= WORK INSTRUCTIONS =
An exact repetition of all the entries that follow is required.

= DATA SUPPLIED =
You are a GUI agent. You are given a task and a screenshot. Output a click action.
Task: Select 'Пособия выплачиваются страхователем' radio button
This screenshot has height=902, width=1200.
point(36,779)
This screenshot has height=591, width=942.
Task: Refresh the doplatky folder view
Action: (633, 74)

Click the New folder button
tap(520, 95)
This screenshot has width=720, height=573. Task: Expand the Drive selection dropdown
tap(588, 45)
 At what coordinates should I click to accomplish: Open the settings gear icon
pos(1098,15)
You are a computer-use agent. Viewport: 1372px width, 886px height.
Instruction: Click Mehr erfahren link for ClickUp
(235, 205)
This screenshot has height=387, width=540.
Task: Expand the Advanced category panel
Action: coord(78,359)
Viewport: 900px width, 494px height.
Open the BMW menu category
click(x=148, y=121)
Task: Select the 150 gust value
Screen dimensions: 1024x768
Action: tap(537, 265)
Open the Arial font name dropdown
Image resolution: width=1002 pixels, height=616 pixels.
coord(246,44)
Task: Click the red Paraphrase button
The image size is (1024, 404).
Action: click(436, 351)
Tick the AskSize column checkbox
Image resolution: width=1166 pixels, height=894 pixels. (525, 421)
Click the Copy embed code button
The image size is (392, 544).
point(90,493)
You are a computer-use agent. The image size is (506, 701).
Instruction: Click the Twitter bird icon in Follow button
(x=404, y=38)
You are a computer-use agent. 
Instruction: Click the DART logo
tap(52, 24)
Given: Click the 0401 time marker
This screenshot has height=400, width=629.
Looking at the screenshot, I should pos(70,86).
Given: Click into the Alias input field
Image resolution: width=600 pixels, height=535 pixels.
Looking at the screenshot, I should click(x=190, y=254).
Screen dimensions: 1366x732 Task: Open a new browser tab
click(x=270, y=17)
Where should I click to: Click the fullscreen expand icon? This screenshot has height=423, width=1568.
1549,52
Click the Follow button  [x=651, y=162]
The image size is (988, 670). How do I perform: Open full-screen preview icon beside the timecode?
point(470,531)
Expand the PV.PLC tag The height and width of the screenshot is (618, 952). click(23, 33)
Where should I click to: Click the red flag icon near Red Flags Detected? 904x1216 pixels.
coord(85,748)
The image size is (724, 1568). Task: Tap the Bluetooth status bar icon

= TASK RESPONSE =
You are a GUI agent. You are given a task and a screenshot. Output a click action.
Task: Select 'Пособия выплачиваются страхователем' radio button
This screenshot has height=902, width=1200.
point(36,779)
This screenshot has height=591, width=942.
Task: Refresh the doplatky folder view
Action: (633, 74)

Click the New folder button
tap(520, 95)
This screenshot has width=720, height=573. Task: Expand the Drive selection dropdown
tap(588, 45)
 At what coordinates should I click to accomplish: Open the settings gear icon
pos(1098,15)
You are a computer-use agent. Viewport: 1372px width, 886px height.
Instruction: Click Mehr erfahren link for ClickUp
(235, 205)
This screenshot has height=387, width=540.
Task: Expand the Advanced category panel
Action: coord(78,359)
Viewport: 900px width, 494px height.
Open the BMW menu category
click(x=148, y=121)
Task: Select the 150 gust value
Screen dimensions: 1024x768
Action: tap(537, 265)
Open the Arial font name dropdown
Image resolution: width=1002 pixels, height=616 pixels.
coord(246,44)
Task: Click the red Paraphrase button
The image size is (1024, 404).
Action: click(436, 351)
Tick the AskSize column checkbox
Image resolution: width=1166 pixels, height=894 pixels. (525, 421)
Click the Copy embed code button
The image size is (392, 544).
point(90,493)
You are a computer-use agent. The image size is (506, 701).
Instruction: Click the Twitter bird icon in Follow button
(x=404, y=38)
You are a computer-use agent. 
Instruction: Click the DART logo
tap(52, 24)
Given: Click the 0401 time marker
This screenshot has height=400, width=629.
Looking at the screenshot, I should pos(70,86).
Given: Click into the Alias input field
Image resolution: width=600 pixels, height=535 pixels.
Looking at the screenshot, I should click(x=190, y=254).
Screen dimensions: 1366x732 Task: Open a new browser tab
click(x=270, y=17)
Where should I click to: Click the fullscreen expand icon? This screenshot has height=423, width=1568.
1549,52
Click the Follow button  [x=651, y=162]
The image size is (988, 670). How do I perform: Open full-screen preview icon beside the timecode?
point(470,531)
Expand the PV.PLC tag The height and width of the screenshot is (618, 952). click(23, 33)
Where should I click to: Click the red flag icon near Red Flags Detected? 904x1216 pixels.
coord(85,748)
The image size is (724, 1568). Task: Tap the Bluetooth status bar icon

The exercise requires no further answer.